Les scénarios et EPR

L’Andra liste quatre scénarios possibles pour l’évolution du parc électronucléaire français. L’un d’eux pose l’hypothèse d’un arrêt des 58 réacteurs après 40 ans d’utilisation, avec la mise en marche, pour 60 ans, de l’EPR de Flamanville. Le volume des déchets radioactifs triplerait alors, selon l’Andra, en particulier les TFA issus de la destruction des centrales nucléaires. Les autres scénarios supposent tous la poursuite du parc actuel jusqu’à 50, voire 60 ans. Si au terme de cette prolongation, les réacteurs sont remplacés par des EPR ou des réacteurs de 4e génération, le volume de déchets radioactifs quadruplerait.

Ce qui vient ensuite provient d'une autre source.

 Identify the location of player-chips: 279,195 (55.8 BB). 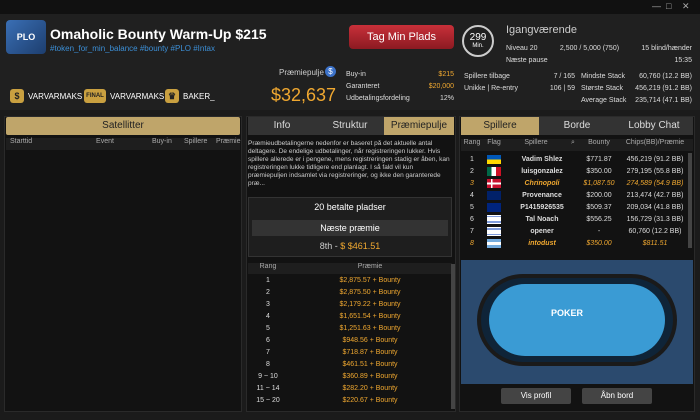
(655, 171).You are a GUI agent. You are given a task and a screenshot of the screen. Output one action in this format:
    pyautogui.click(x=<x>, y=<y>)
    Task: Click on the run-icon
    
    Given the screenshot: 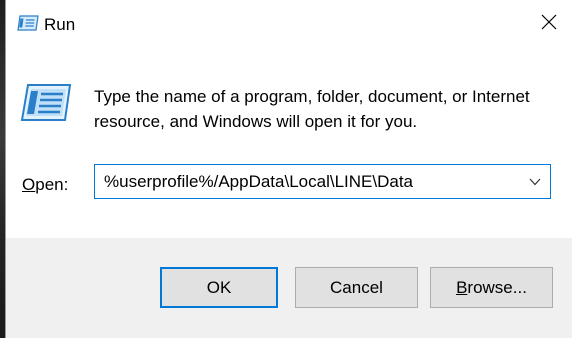 What is the action you would take?
    pyautogui.click(x=28, y=24)
    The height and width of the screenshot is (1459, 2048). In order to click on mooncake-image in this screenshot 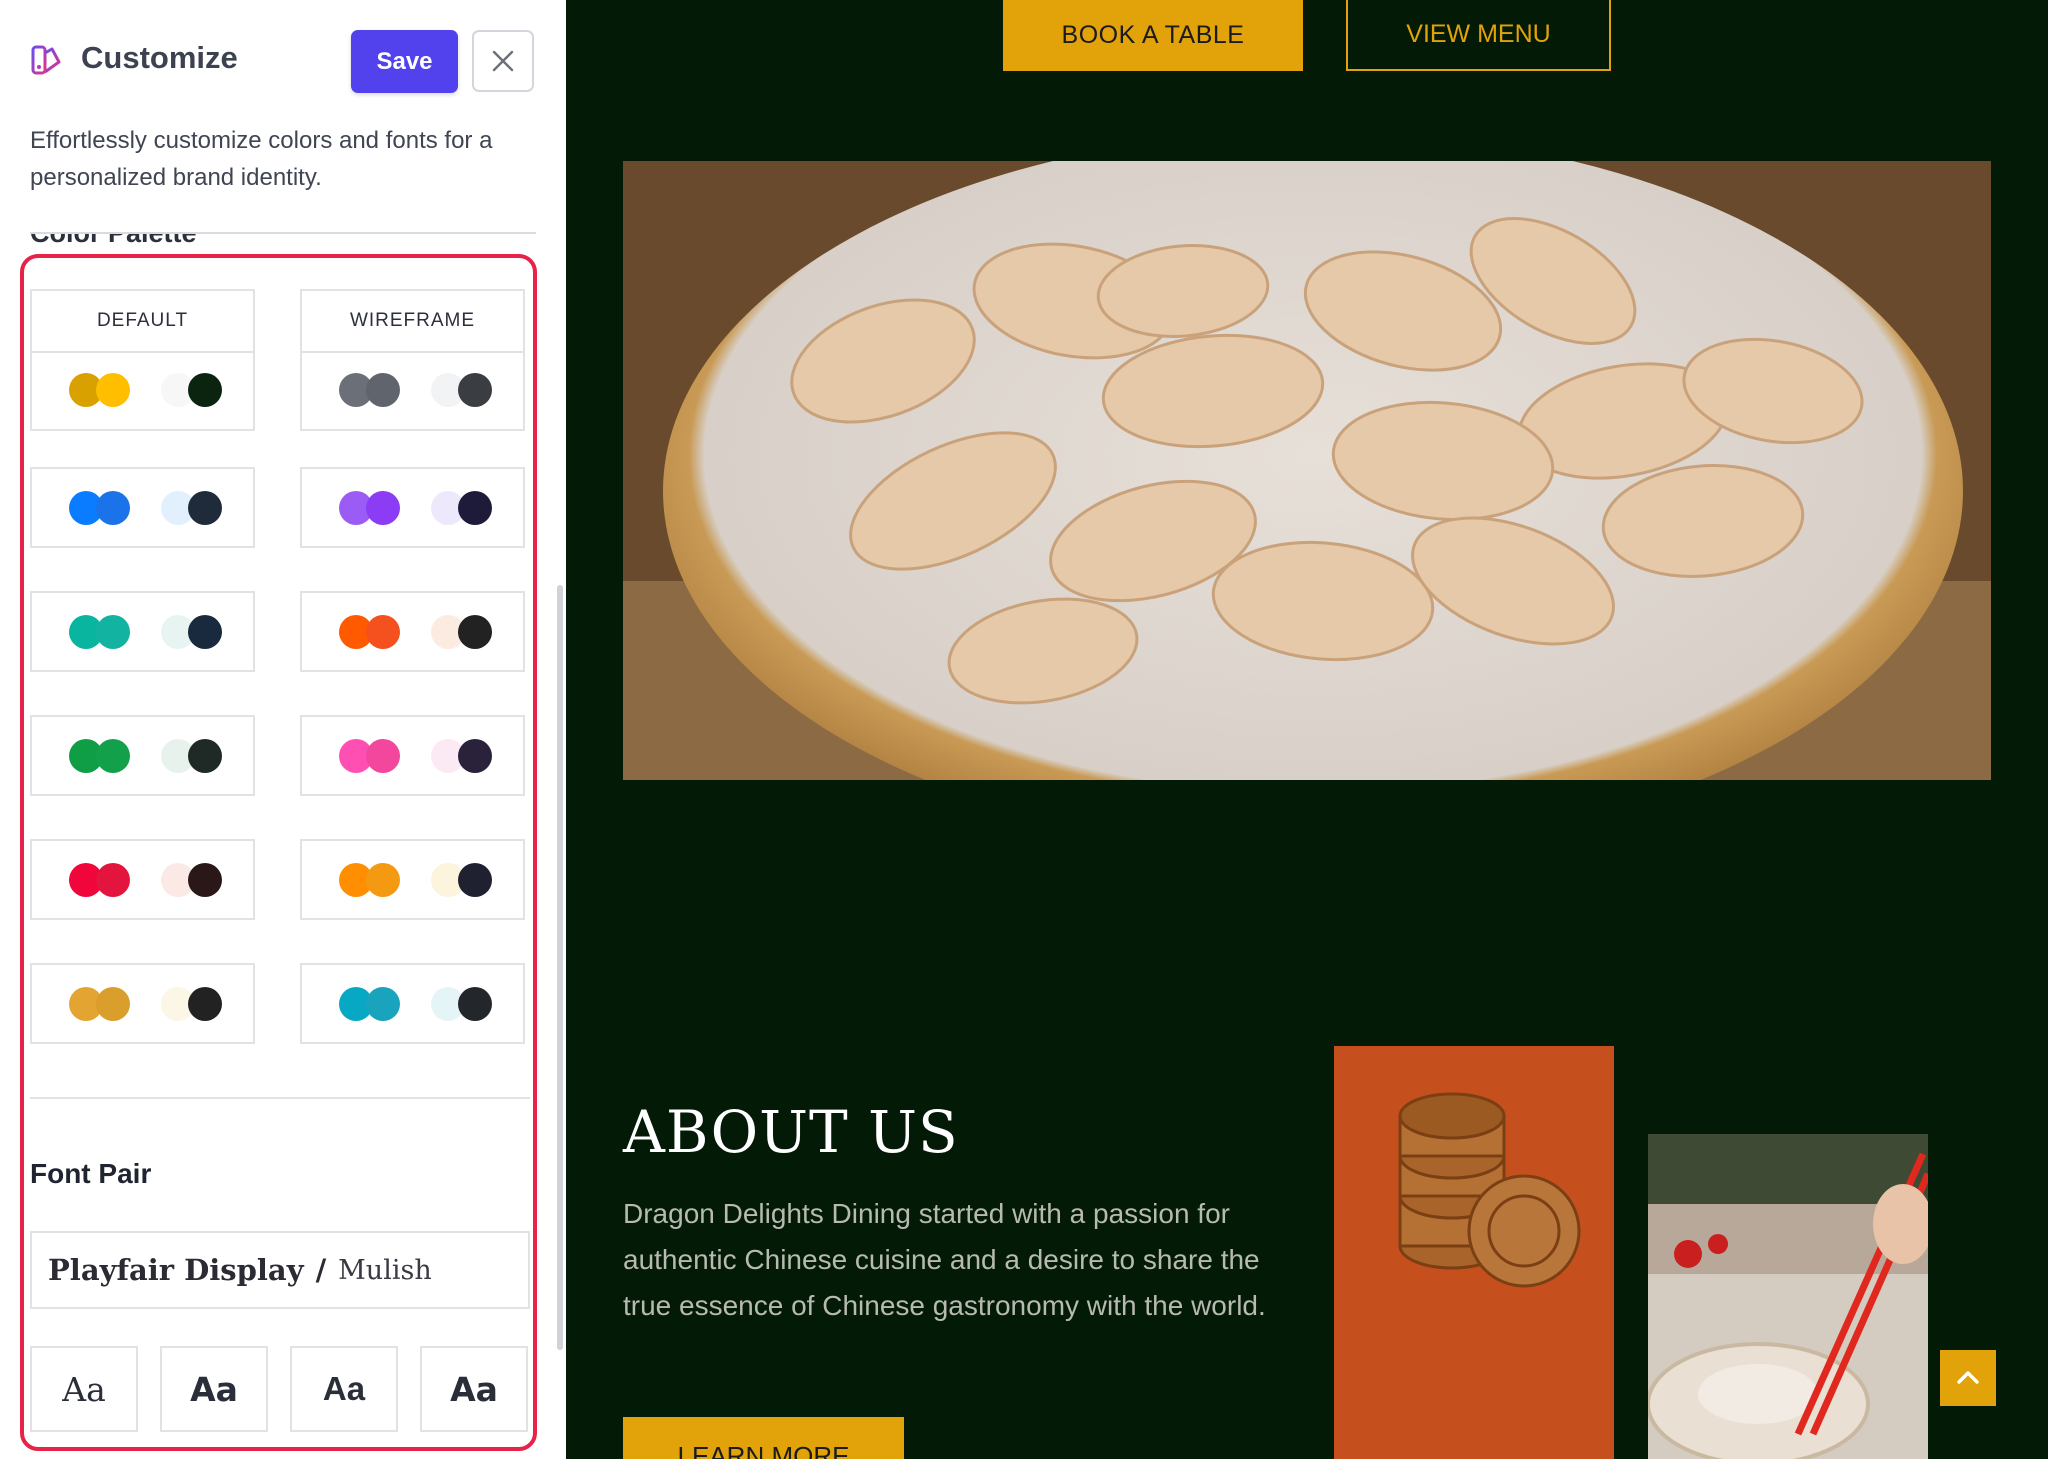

« Les réacteurs sont construits pour 60 ans, explique Daniel Heuer. Au bout de 40 ans, il faut changer beaucoup de composants, mais c’est la cuve qui détermine la durée de vie d’un réacteur nucléaire. Tel que les centrales ont été conçues, il est impossible de la remplacer sans détruire le bâtiment. » De nouvelles générations de réacteurs sont donc prévues. Il y a l’EPR, pour European pressurised reactor (ironie du sort, le premier mis en service n’est pas européen, mais chinois). Il fonctionne de la même manière que les réacteurs actuels, à eau pressurisée (REP). « Les EPR sont améliorés, avec deux fois plus de systèmes de sécurité », assure Daniel Heuer. Et d’ajouter : « Ils améliorent la sûreté, mais pas les risques ! » Quant aux réacteurs de 4e génération, à neutrons rapides, ils présentent l’avantage de consommer la totalité du combustible (quand les REP n’en utilisent que 1 % selon Daniel Heuer).